Brief:
Would you print the listing that follows exactly, but without its pictures?

Dataset records:

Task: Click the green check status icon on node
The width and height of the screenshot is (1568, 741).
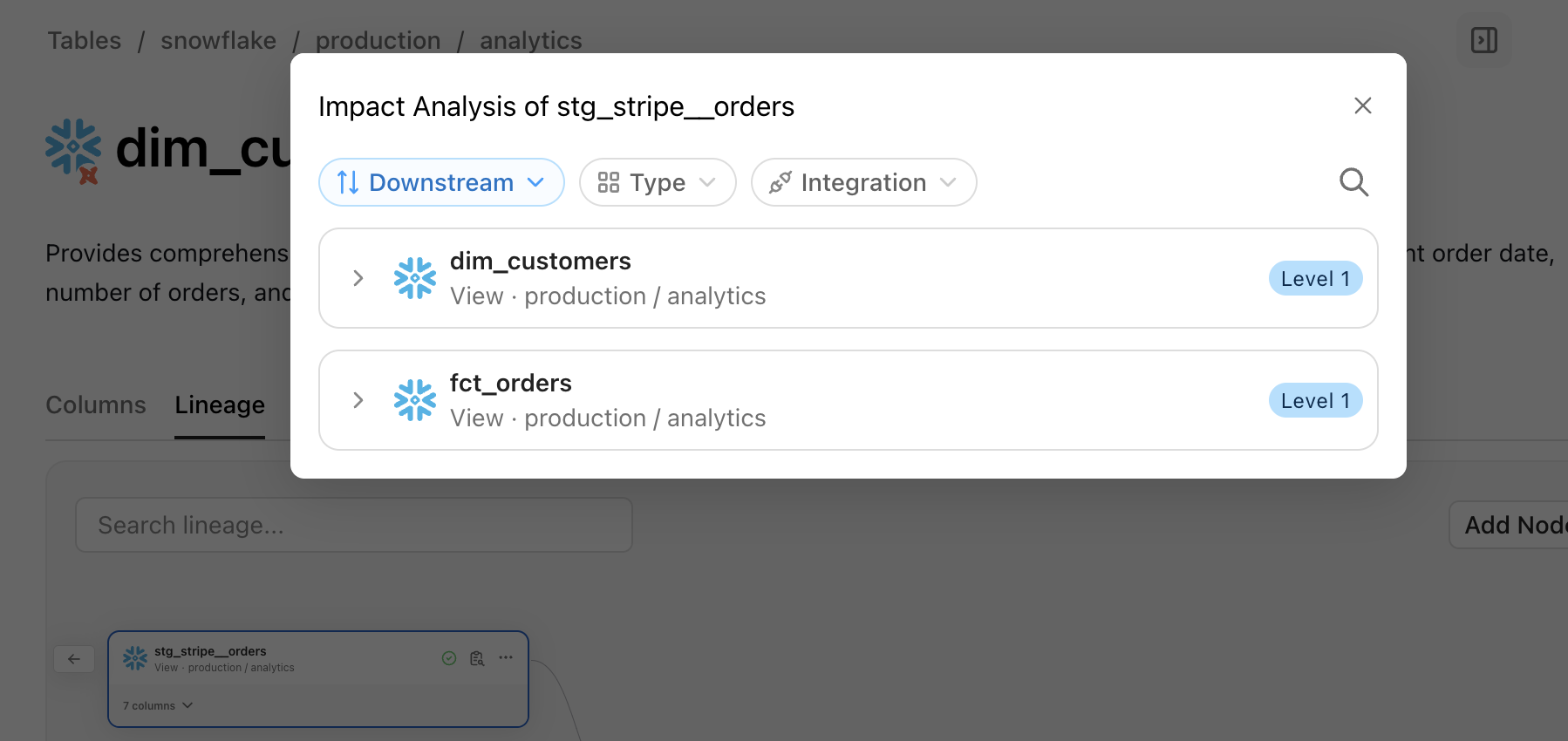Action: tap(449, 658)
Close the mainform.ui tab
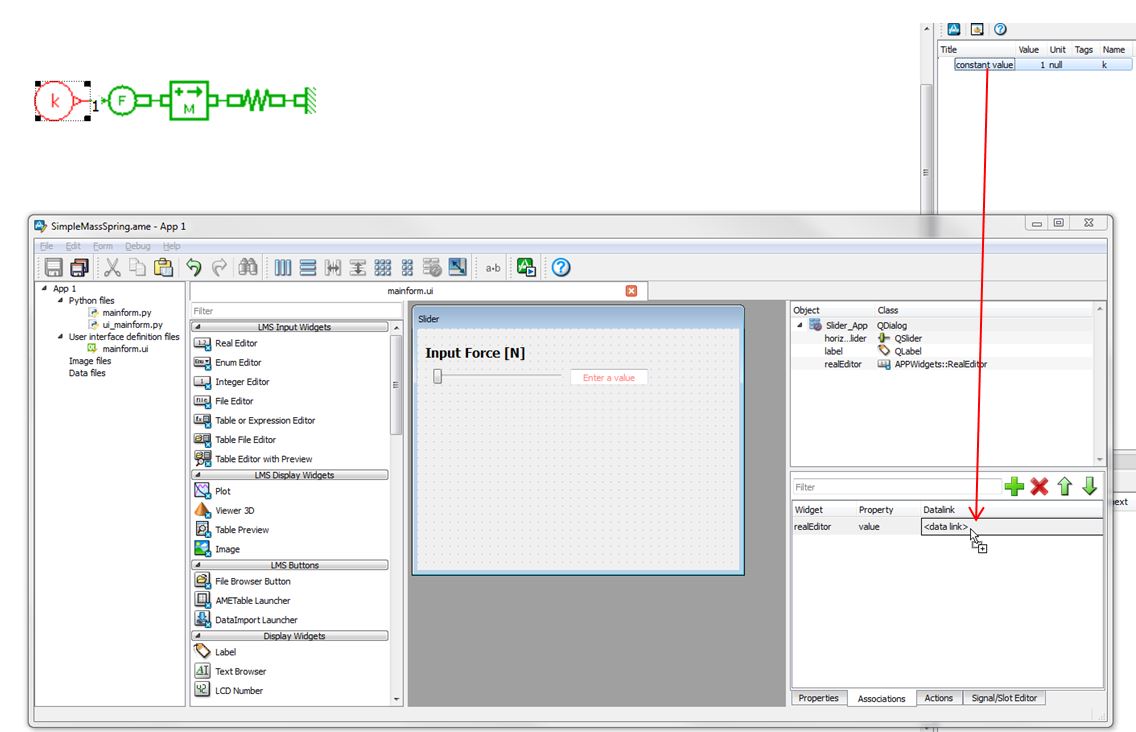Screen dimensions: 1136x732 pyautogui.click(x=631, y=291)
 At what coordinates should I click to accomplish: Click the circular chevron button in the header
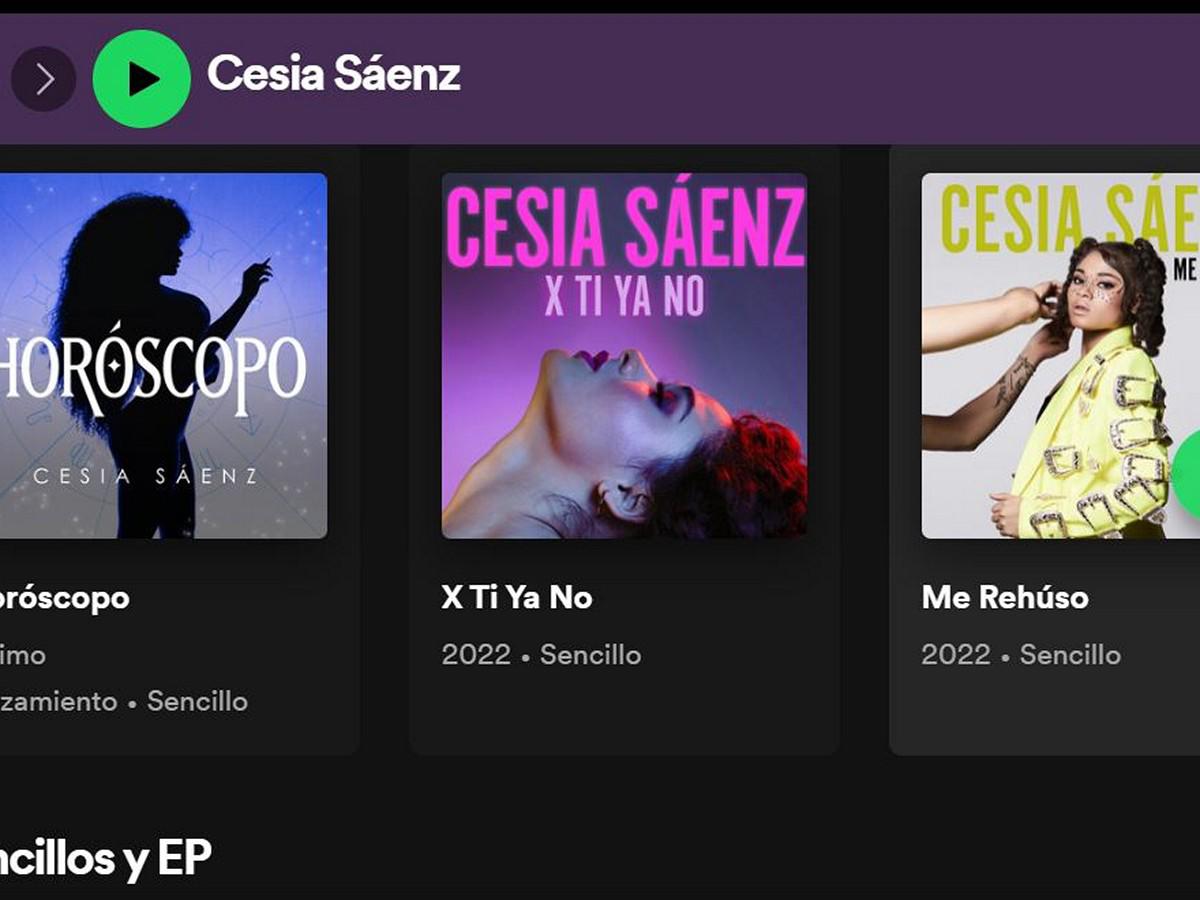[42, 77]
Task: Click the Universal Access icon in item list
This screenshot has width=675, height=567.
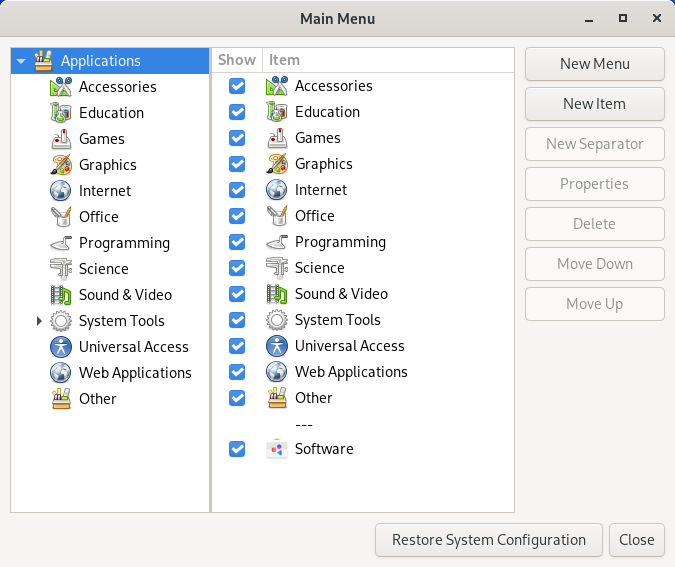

Exercise answer:
Task: Click the green check status icon on node
The width and height of the screenshot is (1568, 741).
Action: tap(449, 658)
Close the mainform.ui tab
Screen dimensions: 1136x732 pyautogui.click(x=631, y=291)
 At what coordinates should I click to accomplish: Click the circular chevron button in the header
[42, 77]
Task: Click the Universal Access icon in item list
This screenshot has width=675, height=567.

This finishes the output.